Studies on regulation of IGF (insulin-like growth factor)-binding protein (IGFBP) 4 proteolysis by pregnancy-associated plasma protein-A (PAPP-A) in cells treated with phorbol ester

Arun S. Sivanandam, Subburaman Mohan, Hirohito Kita, Sanjay Kapur, Shin Tai Chen, Thomas A. Linkhart, Gyorgy Bagi, David J. Baylink, Xuezhong Qin

Research output: Contribution to journalArticle

8 Citations (Scopus)

Abstract

PAPP-A (pregnancy-associated plasma protein-A) is produced by hSFs (human skin fibroblasts) and hOBs (human osteoblasts) and enhances the mitogenic activity of IGFs (insulin-like growth factors) by degradation of IGFBP-4 (insulin-like growth factor-binding protein 4).

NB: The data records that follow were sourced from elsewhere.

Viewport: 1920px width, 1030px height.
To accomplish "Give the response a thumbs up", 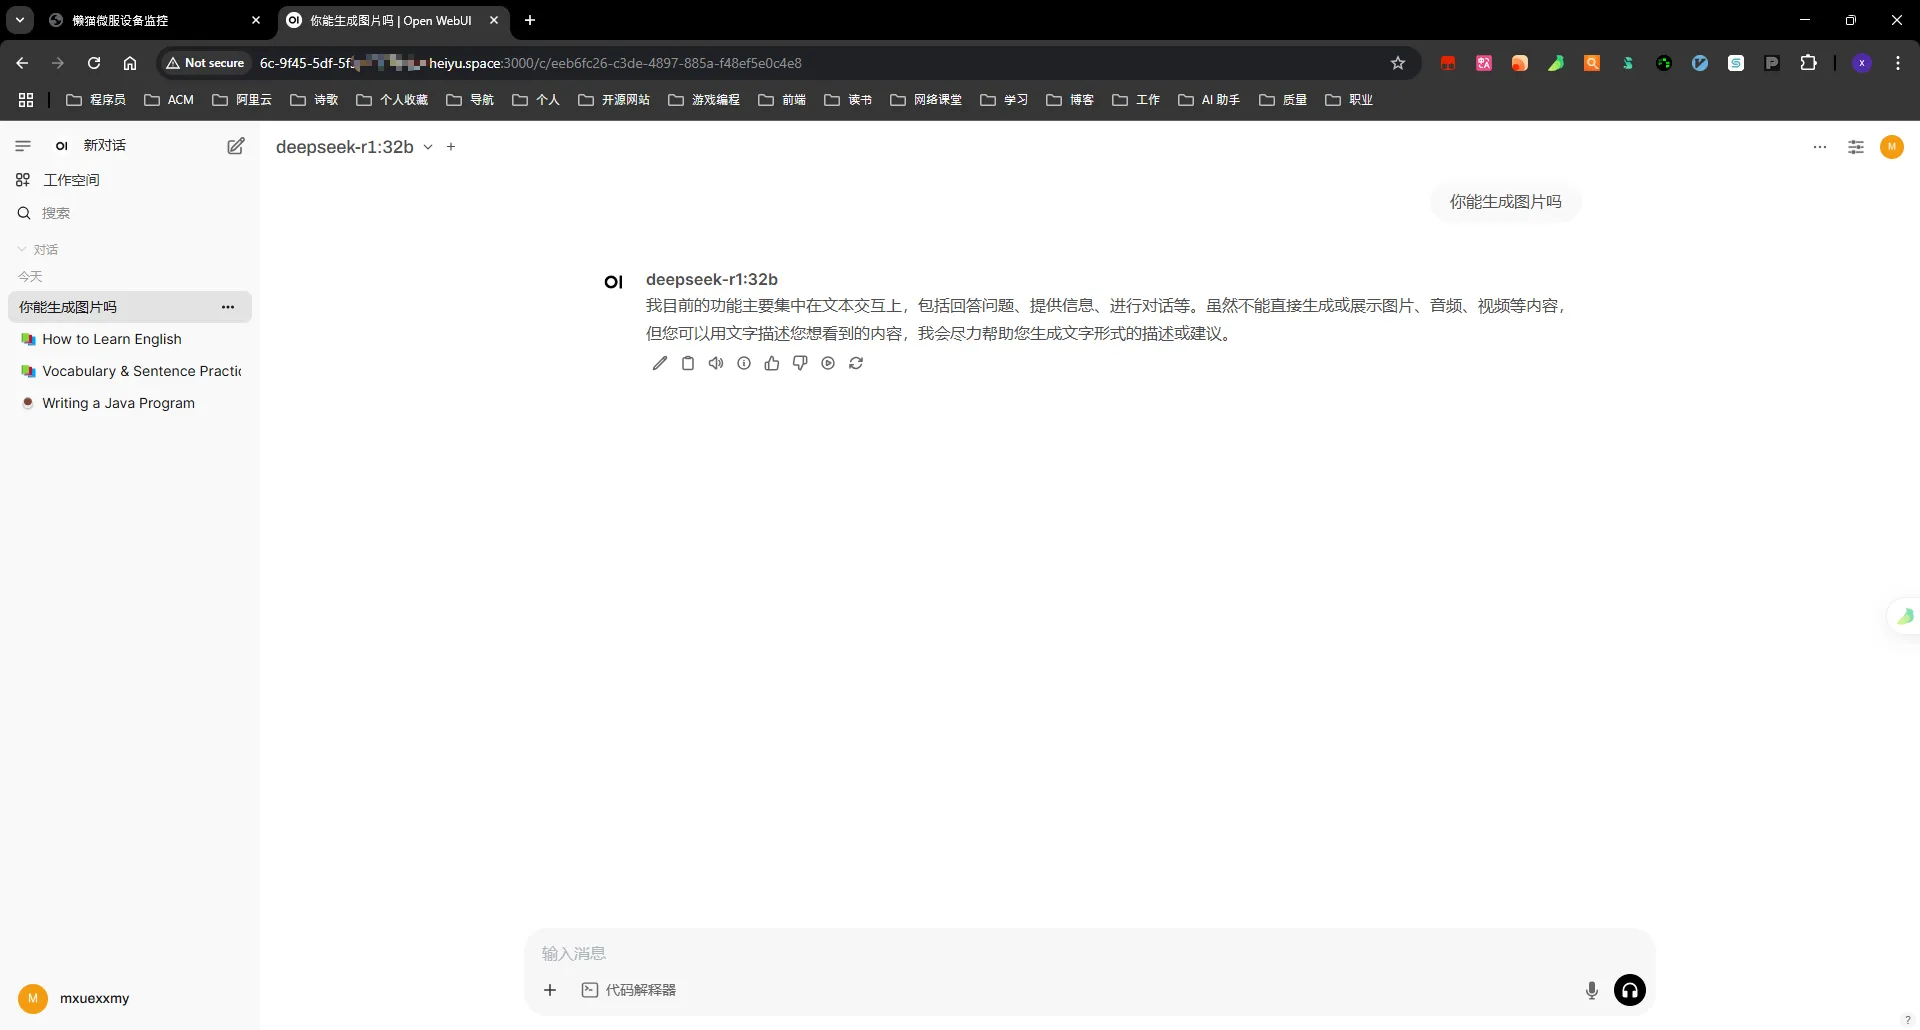I will [x=772, y=363].
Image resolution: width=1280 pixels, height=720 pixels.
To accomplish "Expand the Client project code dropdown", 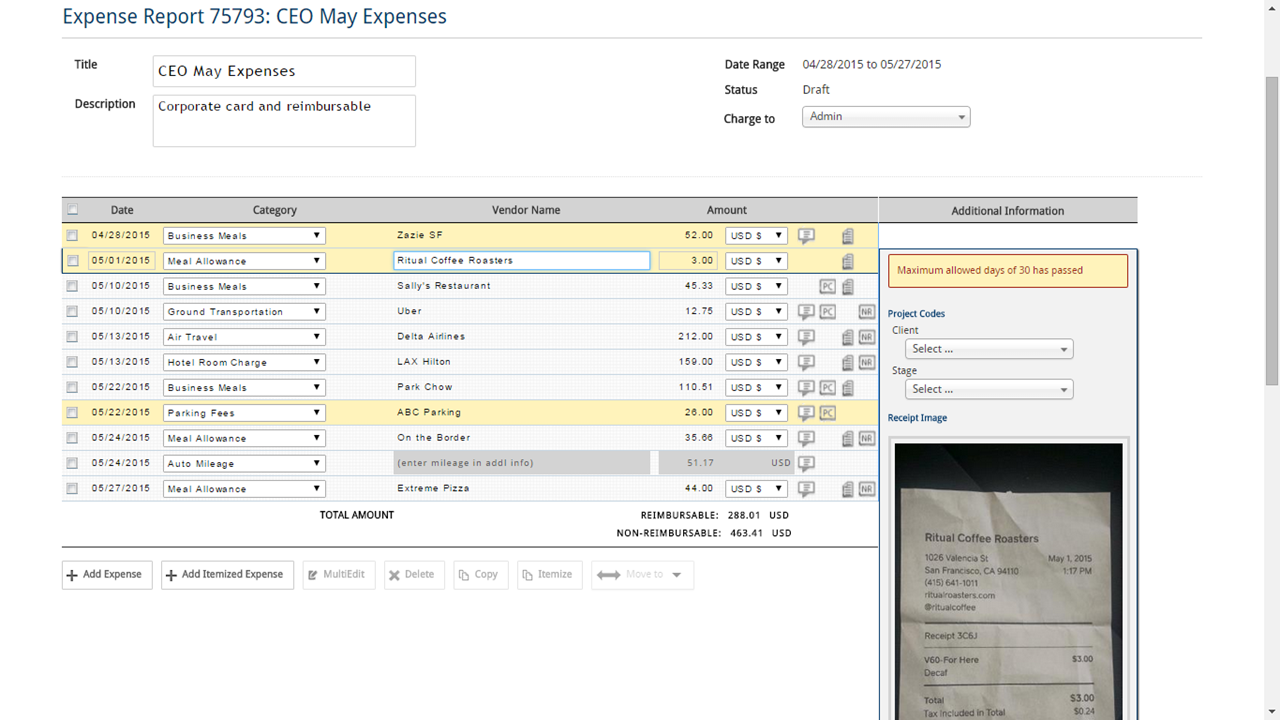I will click(x=988, y=349).
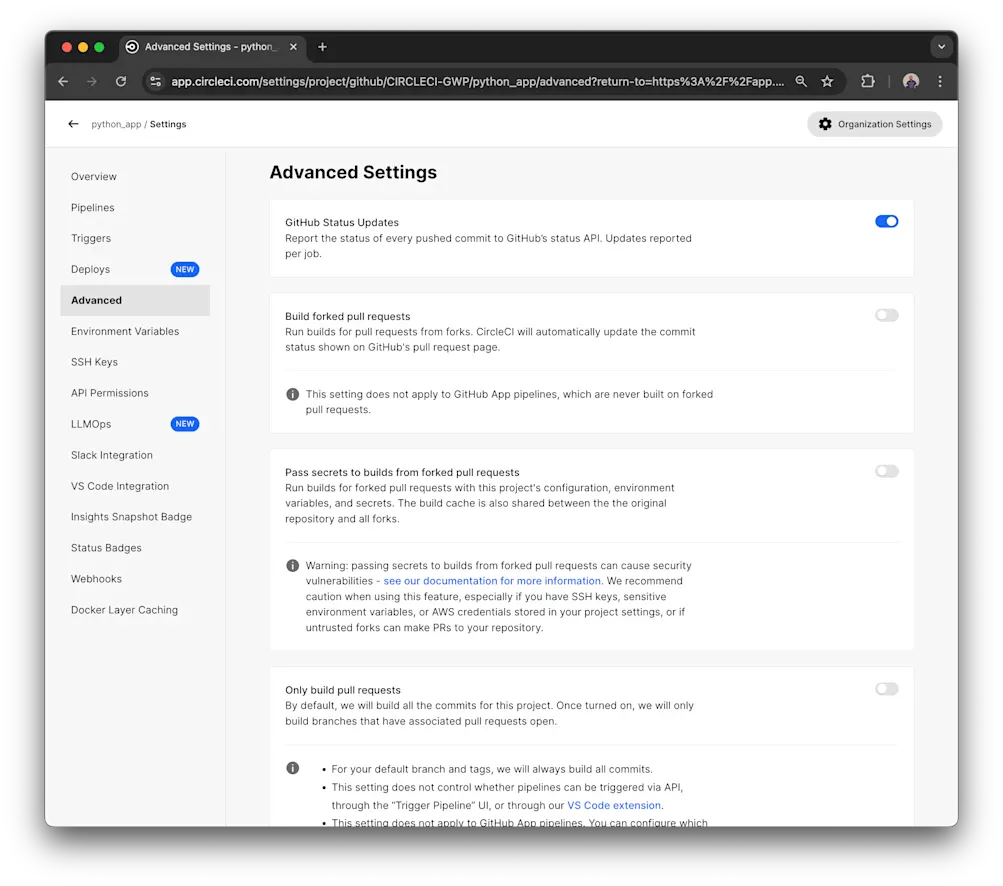Click the gear icon on Organization Settings button

(825, 124)
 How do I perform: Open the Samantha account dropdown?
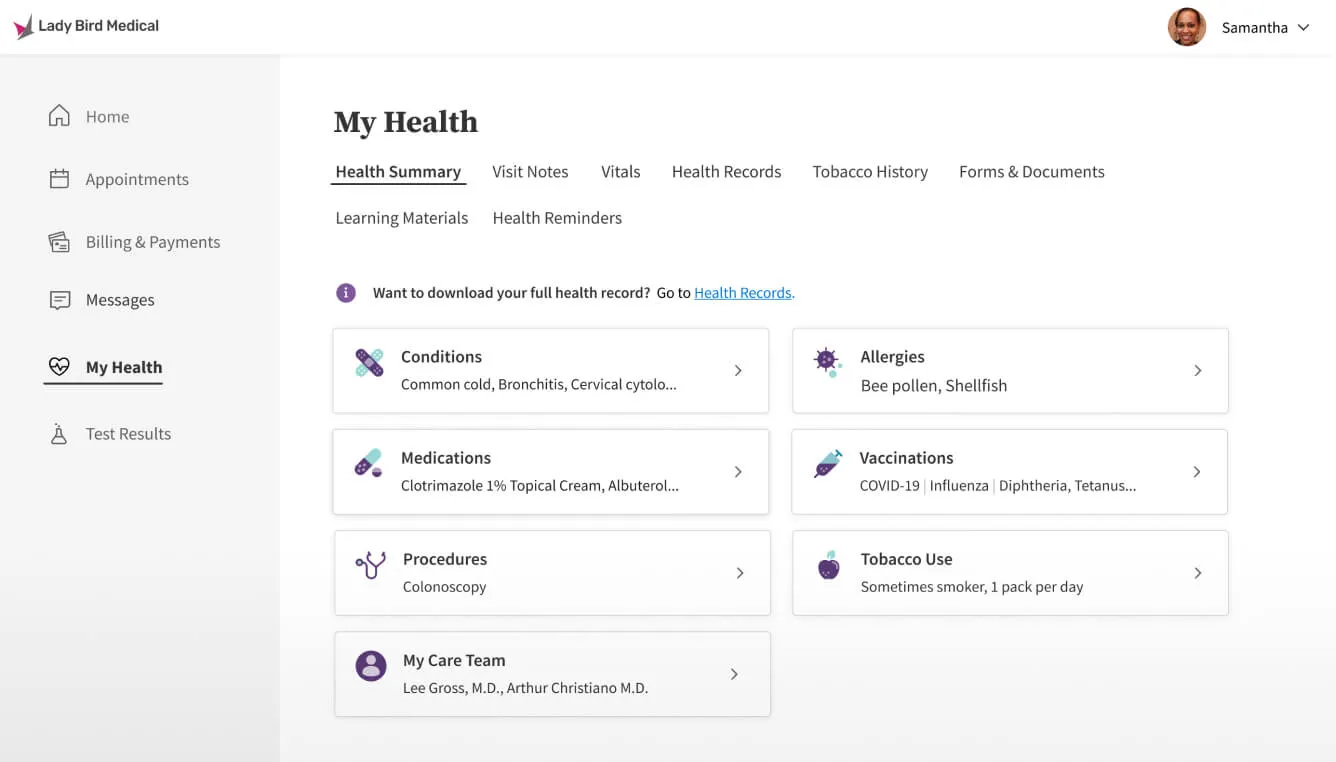[1304, 27]

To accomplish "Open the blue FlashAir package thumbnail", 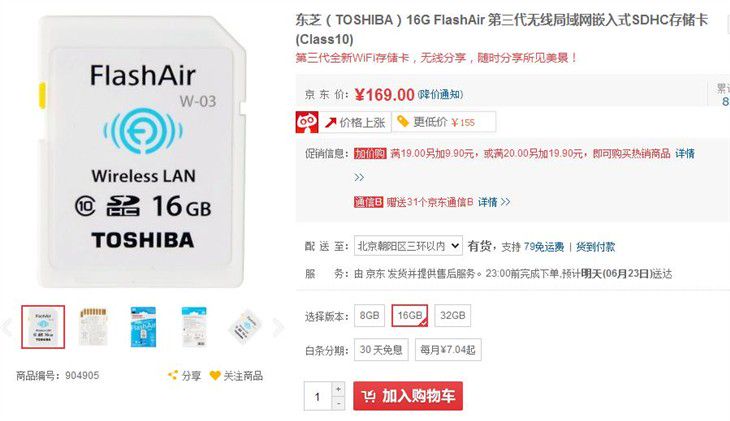I will tap(143, 327).
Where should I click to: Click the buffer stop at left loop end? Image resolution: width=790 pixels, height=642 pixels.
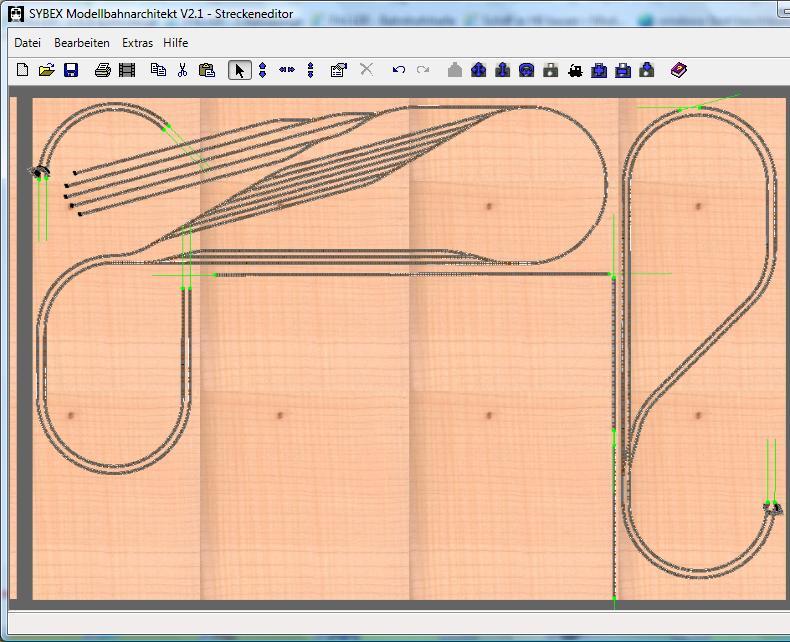pyautogui.click(x=41, y=172)
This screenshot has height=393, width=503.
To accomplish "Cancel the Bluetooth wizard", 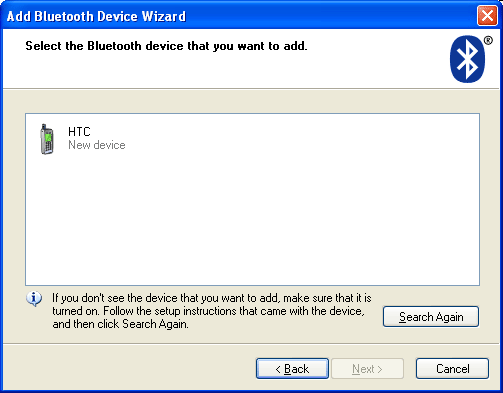I will pos(452,368).
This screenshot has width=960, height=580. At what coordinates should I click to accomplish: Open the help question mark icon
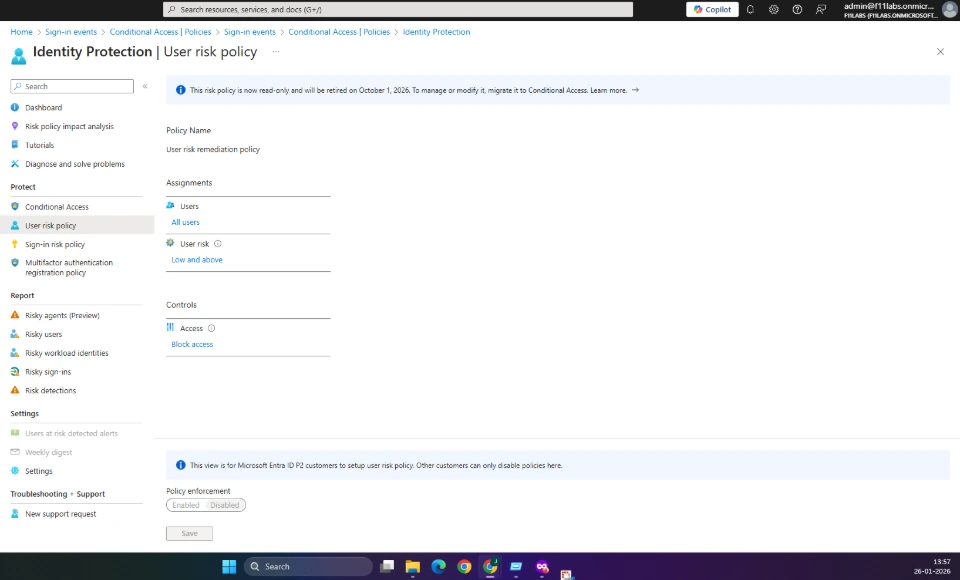pyautogui.click(x=797, y=9)
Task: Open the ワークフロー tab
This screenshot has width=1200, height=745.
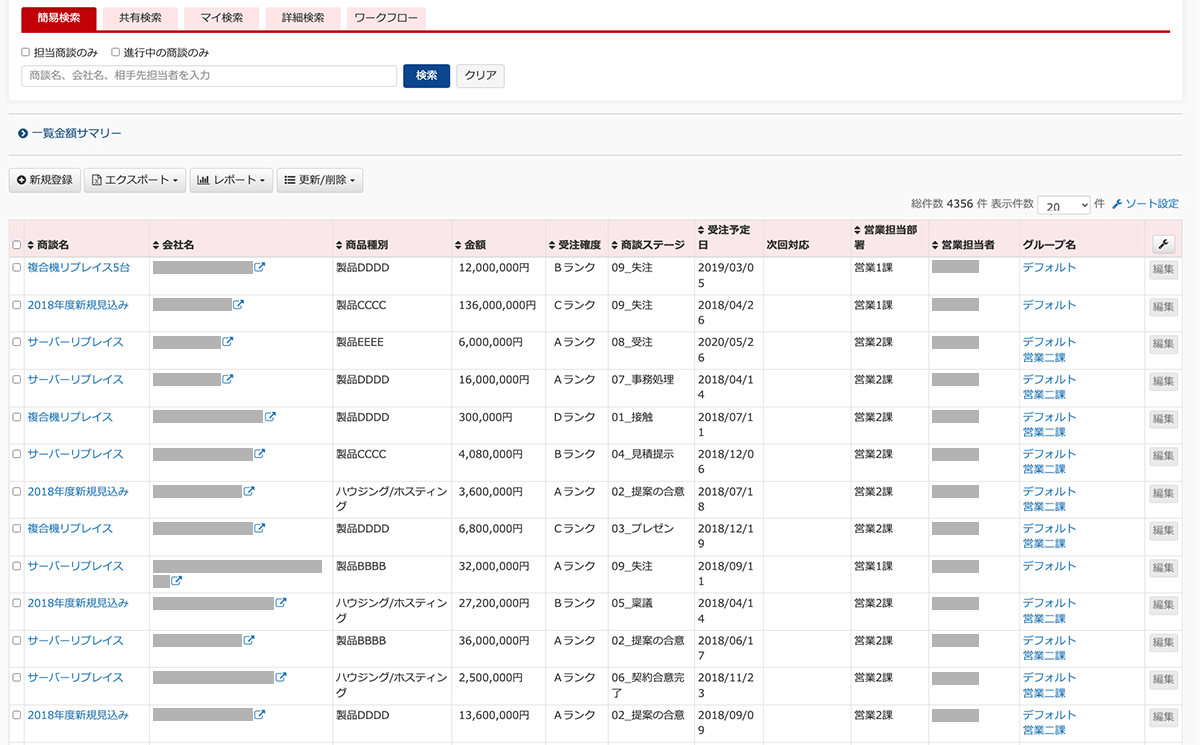Action: pos(386,18)
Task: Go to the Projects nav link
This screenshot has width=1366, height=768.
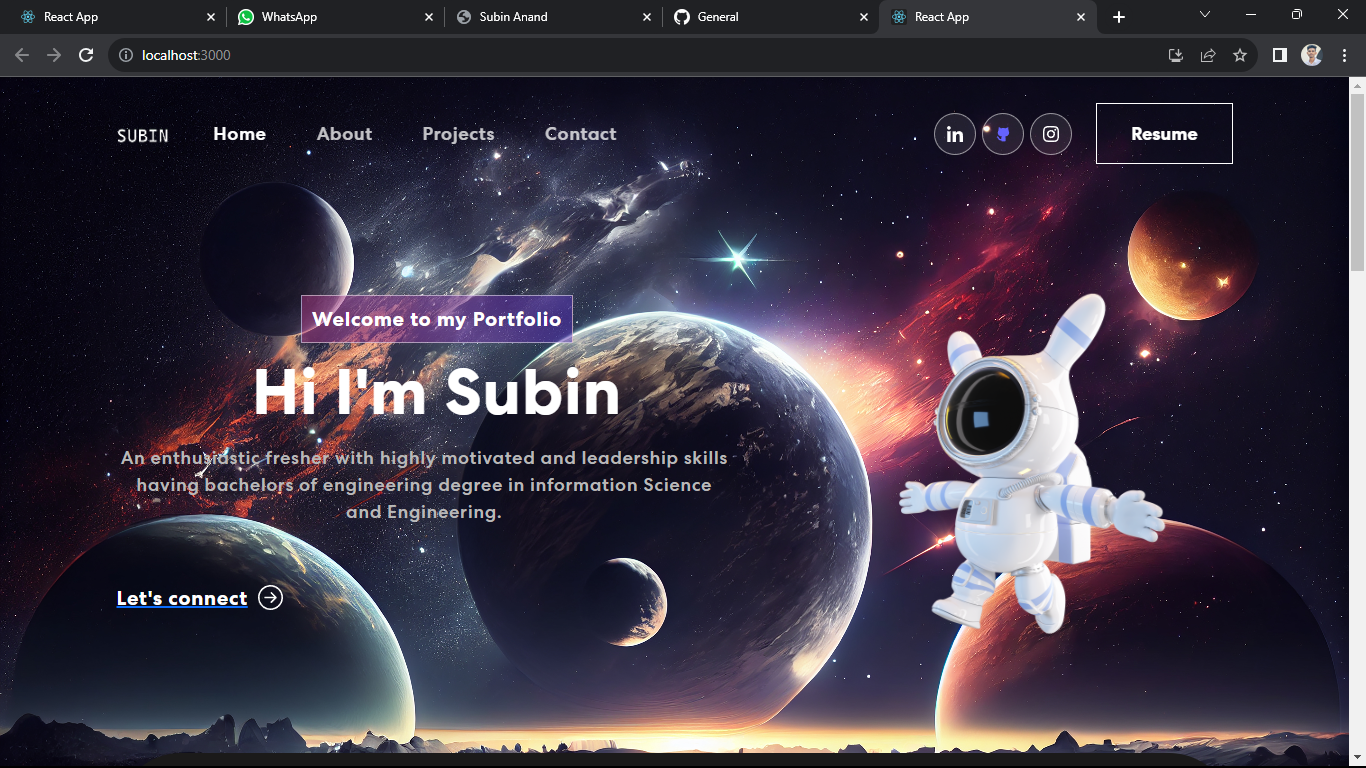Action: (458, 134)
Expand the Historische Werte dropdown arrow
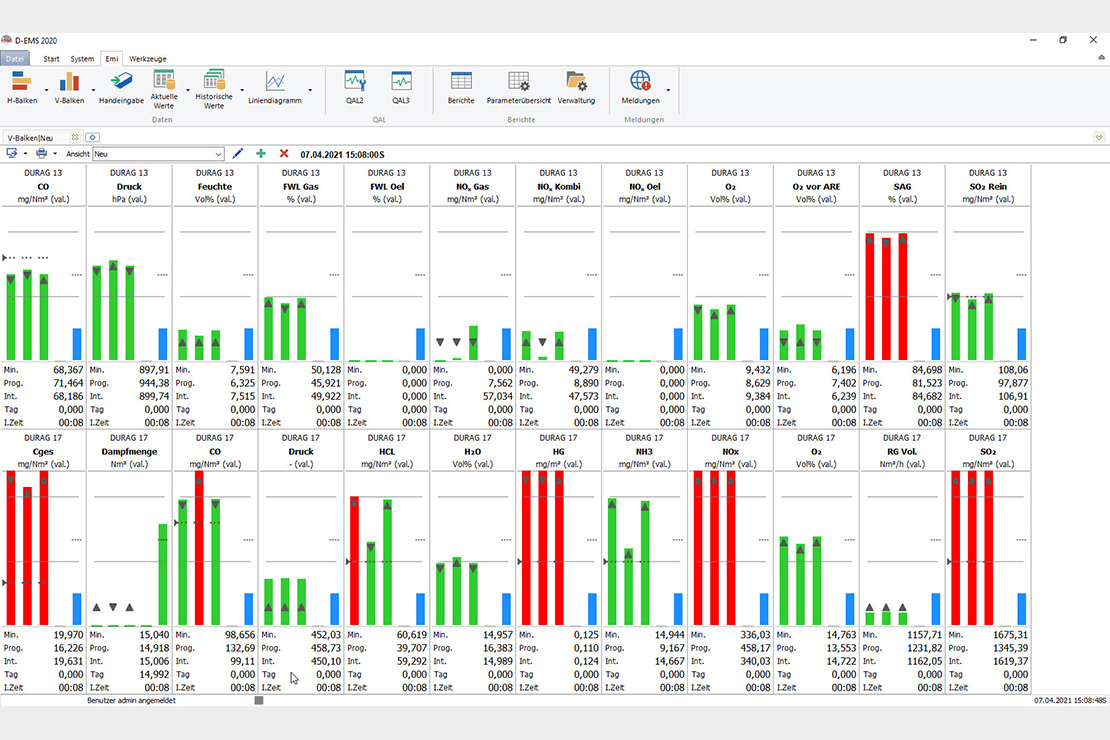This screenshot has width=1110, height=740. coord(242,90)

PKC (protein kinase C) activation in these cells led to reduction in IGFBP-4 proteolysis. This study was undertaken to determine the mechanism by which activation of PKC suppresses IGFBP-4 proteolysis. Treatment of hSFs/hOBs with TPA (PMA; 100 nM) reduced IGFBP-4 proteolysis without significantly decreasing the PAPP-A level in the CM (conditioned medium). Immunodepletion of the proform of eosinophil major basic protein (proMBP), a known PAPP-A inhibitor, from CM of TPA-treated cells (TPA CM) failed to increase IGFBP-4 proteolytic activity. Transduction of hSFs with proMBP retrovirus increased the concentration of proMBP up to 30 ng/ml and led to a moderate reduction in IGFBP-4 proteolysis. In contrast, TPA treatment blocked IGFBP-4 proteolysis but failed to induce a detectable amount of proMBP in the CM. While proMBP overexpression led to the formation of a covalent proMBP-PAPP-A complex and reduced the migration of PAPP-A on SDS/PAGE, TPA treatment dose- and time-dependently increased the conversion of a ≈ 470 kDa PAPP-A form (PAPP-A470) to a ≈ 400 kDa PAPP-A form (PAPP-A 400). Since unreduced PAPP-A400 co-migrated with the 400 kDa recombinant PAPP-A homodimer and since PAPP-A monomers from reduced PAPP-A470 and PAPP-A400 co-migrated on SDS/PAGE, conversion of PAPP-A470 to PAPP-A400 is unlikely to be caused by proteolytic cleavage of PAPP-A. Consistent with the data showing that the increase in the ratio of PAPP-A400/PAPP-A470 is correlated with the extent of reduction in IGFBP-4 proteolysis, partially purified PAPP-A400 exhibited a 4-fold reduction in IGFBP-4 proteolytic activity compared with PAPP-A470. These data suggest that a novel mechanism, namely conversion of PAPP-A470 to the less-active PAPP-A400, could account for the TPA-induced suppression of PAPP-A activity.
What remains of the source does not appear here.